Divan edebiyatından bahsetmek gerekirse divan edebiyatı üst zümre edebiyatı olarak tanımlanabilir. Soyut, sanatlı bir dilin kullanıldığı, Arapça ve Farsça sözcüklere yer verilen, aydın kesime seslenen bir edebiyattır.

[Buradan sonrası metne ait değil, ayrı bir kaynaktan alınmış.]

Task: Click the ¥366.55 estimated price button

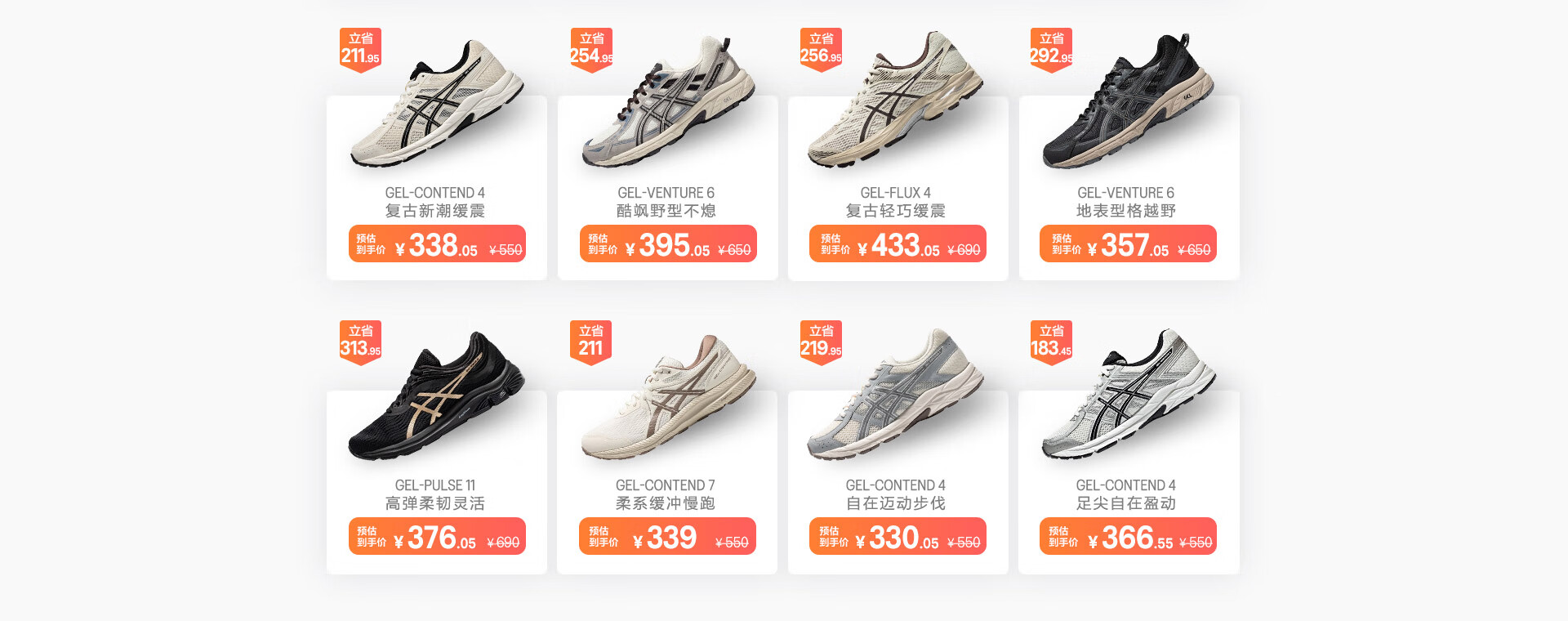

Bu dönemde şairler eserlerini dönemin padişahına sunuyorlardı. Padişah şairin şiirlerini beğenirse ona bir bölgenin vergilerini veriyordu. Bu sayede şairler çalışmak yerine şiirine yönelmiş oluyordu. Hatta bu şairleri saraya bile alabiliyorlardı. Buradan bakıldığında padişahın beğenisini kazanmak isteyen bir şair halkın ihtiyaçlarından, çektiği sıkıntılardan bahsedemeyecektir. Sözün özüne bakacak olursak divan edebiyatında toplumsallık yoktur.


Yoktur dedik demesine ama Nef-i bunların dışındadır. Şiirlerinde dönemin devlet adamlarını zekice yerer. Bahsedeceğim hikâye yine Nef-i’nin başından geçen bir olay.


Vaktinde Tahir Efendi bir olaydan dolayı Nef-i’ye kelp (köpek) der. Bunu duyan Nef-i ise şu dizeleri yazar:


“Tahir Efendi bana kelp demiş,

İltifatı bu sözde zâhirdir,

Malikî mezhebim benim zira,

İtikadımca kelp tahirdir.”


Nef-i burada “Tahir Efendi bana köpek demiş. Belli ki bana iltifat etmiş. Benim mezhebime göre köpek temizdir.” diyor. “Tahir” kelimesinin anlamı “temiz” demektir. Fakat “kelp tahirdir” derken hem “köpek temizdir” demiş oluyor hem de “köpek Tahir Efendi’dir.”